*** Opening Extracted material ***

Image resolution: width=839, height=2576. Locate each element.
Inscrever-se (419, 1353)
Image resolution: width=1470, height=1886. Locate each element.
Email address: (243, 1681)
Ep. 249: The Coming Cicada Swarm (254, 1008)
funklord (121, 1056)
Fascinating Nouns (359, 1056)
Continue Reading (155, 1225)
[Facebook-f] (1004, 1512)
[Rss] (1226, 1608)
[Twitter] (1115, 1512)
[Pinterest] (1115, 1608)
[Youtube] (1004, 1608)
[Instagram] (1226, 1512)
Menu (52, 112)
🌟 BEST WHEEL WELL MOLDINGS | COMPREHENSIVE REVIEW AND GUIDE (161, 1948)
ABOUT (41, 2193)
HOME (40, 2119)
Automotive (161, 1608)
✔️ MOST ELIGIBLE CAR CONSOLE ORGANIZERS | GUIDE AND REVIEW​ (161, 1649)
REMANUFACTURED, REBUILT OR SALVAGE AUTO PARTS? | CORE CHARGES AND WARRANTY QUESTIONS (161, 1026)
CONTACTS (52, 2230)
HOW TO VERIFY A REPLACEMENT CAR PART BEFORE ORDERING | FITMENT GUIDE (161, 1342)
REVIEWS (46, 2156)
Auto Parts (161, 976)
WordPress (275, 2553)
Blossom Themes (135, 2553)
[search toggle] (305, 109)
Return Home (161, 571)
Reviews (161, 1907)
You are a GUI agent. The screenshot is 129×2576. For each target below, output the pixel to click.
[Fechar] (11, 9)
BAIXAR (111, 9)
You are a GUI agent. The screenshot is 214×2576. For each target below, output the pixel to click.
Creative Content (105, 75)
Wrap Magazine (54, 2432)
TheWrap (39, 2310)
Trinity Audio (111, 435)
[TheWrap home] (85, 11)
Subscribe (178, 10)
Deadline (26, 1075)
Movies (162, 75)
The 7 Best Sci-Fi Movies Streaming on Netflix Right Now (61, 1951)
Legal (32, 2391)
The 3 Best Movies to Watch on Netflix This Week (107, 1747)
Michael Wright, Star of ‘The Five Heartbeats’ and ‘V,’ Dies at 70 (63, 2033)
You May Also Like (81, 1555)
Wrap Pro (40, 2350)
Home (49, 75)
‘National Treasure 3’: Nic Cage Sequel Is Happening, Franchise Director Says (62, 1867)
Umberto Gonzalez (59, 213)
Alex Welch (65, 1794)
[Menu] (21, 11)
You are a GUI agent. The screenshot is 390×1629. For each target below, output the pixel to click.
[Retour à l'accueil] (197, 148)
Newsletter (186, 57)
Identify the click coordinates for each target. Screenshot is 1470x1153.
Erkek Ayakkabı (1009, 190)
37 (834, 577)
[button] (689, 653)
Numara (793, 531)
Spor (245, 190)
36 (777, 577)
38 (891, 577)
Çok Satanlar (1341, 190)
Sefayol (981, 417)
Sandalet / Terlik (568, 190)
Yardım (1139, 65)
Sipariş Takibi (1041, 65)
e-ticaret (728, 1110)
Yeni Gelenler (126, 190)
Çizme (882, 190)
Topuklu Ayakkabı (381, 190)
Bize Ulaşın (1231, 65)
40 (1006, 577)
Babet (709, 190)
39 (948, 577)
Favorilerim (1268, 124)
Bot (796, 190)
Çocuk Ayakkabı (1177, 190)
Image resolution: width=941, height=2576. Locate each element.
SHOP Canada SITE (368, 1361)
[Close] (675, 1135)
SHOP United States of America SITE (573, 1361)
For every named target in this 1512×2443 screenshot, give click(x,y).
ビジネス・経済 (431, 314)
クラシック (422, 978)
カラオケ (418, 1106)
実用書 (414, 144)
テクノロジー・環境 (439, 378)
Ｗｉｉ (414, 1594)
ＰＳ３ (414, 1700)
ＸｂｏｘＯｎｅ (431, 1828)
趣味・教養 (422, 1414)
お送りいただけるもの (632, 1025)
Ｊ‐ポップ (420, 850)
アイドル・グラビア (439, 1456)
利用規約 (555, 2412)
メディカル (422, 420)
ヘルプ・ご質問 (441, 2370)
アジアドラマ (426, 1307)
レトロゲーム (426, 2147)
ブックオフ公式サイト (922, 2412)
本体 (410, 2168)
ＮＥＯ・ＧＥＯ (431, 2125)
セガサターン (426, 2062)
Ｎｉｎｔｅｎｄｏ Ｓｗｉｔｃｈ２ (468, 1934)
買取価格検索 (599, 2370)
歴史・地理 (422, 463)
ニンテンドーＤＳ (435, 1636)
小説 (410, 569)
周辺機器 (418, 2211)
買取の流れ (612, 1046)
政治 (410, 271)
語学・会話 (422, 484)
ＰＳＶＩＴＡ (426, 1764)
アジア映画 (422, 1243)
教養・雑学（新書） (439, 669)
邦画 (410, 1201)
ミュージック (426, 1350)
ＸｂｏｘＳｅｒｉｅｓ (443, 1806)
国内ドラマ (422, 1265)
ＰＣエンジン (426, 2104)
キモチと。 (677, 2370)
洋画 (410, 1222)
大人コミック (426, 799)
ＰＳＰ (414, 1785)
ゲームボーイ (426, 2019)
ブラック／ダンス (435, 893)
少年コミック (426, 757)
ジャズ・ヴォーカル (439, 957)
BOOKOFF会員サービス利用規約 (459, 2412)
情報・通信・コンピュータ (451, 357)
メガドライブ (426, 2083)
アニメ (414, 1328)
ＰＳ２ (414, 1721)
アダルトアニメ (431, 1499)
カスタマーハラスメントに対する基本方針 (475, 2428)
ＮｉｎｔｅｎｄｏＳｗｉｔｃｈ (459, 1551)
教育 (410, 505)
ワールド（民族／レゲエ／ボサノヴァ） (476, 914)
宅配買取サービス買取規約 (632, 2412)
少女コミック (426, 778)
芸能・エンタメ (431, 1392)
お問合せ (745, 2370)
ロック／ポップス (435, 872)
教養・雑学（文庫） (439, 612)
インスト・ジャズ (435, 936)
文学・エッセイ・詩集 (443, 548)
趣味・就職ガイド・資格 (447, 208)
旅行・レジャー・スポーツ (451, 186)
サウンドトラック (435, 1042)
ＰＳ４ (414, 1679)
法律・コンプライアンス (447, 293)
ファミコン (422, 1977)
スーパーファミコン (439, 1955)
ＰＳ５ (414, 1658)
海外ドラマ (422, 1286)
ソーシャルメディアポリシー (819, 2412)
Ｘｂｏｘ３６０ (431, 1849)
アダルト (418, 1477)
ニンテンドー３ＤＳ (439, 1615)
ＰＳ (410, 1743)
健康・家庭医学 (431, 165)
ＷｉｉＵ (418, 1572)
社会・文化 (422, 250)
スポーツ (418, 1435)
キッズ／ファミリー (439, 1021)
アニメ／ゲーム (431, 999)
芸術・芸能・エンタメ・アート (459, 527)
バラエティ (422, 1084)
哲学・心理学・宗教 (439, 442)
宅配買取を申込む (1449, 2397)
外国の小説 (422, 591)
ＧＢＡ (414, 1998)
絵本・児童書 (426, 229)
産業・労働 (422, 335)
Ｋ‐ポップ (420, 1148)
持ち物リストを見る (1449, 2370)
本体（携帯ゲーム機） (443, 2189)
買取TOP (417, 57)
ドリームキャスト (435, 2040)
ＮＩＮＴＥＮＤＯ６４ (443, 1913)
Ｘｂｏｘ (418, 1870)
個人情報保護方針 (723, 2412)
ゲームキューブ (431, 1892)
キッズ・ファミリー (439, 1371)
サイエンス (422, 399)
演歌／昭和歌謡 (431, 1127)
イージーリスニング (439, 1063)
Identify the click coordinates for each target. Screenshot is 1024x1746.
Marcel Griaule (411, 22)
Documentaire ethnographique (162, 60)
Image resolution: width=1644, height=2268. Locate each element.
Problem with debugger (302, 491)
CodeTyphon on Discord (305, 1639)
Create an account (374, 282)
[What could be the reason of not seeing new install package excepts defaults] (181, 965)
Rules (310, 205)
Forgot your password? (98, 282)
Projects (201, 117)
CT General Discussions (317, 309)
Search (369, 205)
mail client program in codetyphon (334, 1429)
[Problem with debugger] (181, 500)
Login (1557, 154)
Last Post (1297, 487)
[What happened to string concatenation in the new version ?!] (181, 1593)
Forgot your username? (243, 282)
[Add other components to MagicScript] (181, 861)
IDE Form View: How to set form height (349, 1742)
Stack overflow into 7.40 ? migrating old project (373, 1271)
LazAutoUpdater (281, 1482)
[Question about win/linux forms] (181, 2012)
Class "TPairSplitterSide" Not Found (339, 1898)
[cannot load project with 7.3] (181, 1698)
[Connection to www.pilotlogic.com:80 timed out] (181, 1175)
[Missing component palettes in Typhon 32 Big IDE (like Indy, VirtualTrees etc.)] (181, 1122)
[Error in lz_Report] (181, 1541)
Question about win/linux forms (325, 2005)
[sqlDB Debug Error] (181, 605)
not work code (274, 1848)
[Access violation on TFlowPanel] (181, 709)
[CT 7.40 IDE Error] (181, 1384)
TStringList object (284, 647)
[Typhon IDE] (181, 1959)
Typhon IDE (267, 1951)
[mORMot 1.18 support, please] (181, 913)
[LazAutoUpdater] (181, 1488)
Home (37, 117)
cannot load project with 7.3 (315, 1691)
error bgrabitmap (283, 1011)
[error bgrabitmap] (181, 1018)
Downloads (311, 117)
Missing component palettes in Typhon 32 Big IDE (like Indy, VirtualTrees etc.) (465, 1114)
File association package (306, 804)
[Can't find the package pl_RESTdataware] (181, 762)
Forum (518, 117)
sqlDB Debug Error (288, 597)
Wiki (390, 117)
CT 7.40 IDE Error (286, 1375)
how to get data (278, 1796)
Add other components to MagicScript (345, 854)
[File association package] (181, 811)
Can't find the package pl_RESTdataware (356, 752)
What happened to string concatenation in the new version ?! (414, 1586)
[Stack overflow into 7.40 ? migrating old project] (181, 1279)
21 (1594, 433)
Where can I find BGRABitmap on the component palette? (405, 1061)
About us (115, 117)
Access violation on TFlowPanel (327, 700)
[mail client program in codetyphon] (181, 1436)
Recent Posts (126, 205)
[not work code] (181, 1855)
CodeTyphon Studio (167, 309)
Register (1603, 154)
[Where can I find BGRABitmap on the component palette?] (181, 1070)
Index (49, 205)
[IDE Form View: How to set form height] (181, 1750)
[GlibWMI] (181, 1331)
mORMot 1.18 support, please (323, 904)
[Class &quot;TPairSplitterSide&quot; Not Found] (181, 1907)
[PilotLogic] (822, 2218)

*** Closing Extracted material ***

Task prompt: From the first line of the records above down to the line containing "Subscribe (178, 10)", repeat each line exactly as written. Include both of those lines and add nothing.

Task solution:
Image resolution: width=839, height=2576. Locate each element.
Inscrever-se (419, 1353)
Image resolution: width=1470, height=1886. Locate each element.
Email address: (243, 1681)
Ep. 249: The Coming Cicada Swarm (254, 1008)
funklord (121, 1056)
Fascinating Nouns (359, 1056)
Continue Reading (155, 1225)
[Facebook-f] (1004, 1512)
[Rss] (1226, 1608)
[Twitter] (1115, 1512)
[Pinterest] (1115, 1608)
[Youtube] (1004, 1608)
[Instagram] (1226, 1512)
Menu (52, 112)
🌟 BEST WHEEL WELL MOLDINGS | COMPREHENSIVE REVIEW AND GUIDE (161, 1948)
ABOUT (41, 2193)
HOME (40, 2119)
Automotive (161, 1608)
✔️ MOST ELIGIBLE CAR CONSOLE ORGANIZERS | GUIDE AND REVIEW​ (161, 1649)
REMANUFACTURED, REBUILT OR SALVAGE AUTO PARTS? | CORE CHARGES AND WARRANTY QUESTIONS (161, 1026)
CONTACTS (52, 2230)
HOW TO VERIFY A REPLACEMENT CAR PART BEFORE ORDERING | FITMENT GUIDE (161, 1342)
REVIEWS (46, 2156)
Auto Parts (161, 976)
WordPress (275, 2553)
Blossom Themes (135, 2553)
[search toggle] (305, 109)
Return Home (161, 571)
Reviews (161, 1907)
You are a GUI agent. The screenshot is 129×2576. For each target below, output the pixel to click.
[Fechar] (11, 9)
BAIXAR (111, 9)
You are a GUI agent. The screenshot is 214×2576. For each target below, output the pixel to click.
Creative Content (105, 75)
Wrap Magazine (54, 2432)
TheWrap (39, 2310)
Trinity Audio (111, 435)
[TheWrap home] (85, 11)
Subscribe (178, 10)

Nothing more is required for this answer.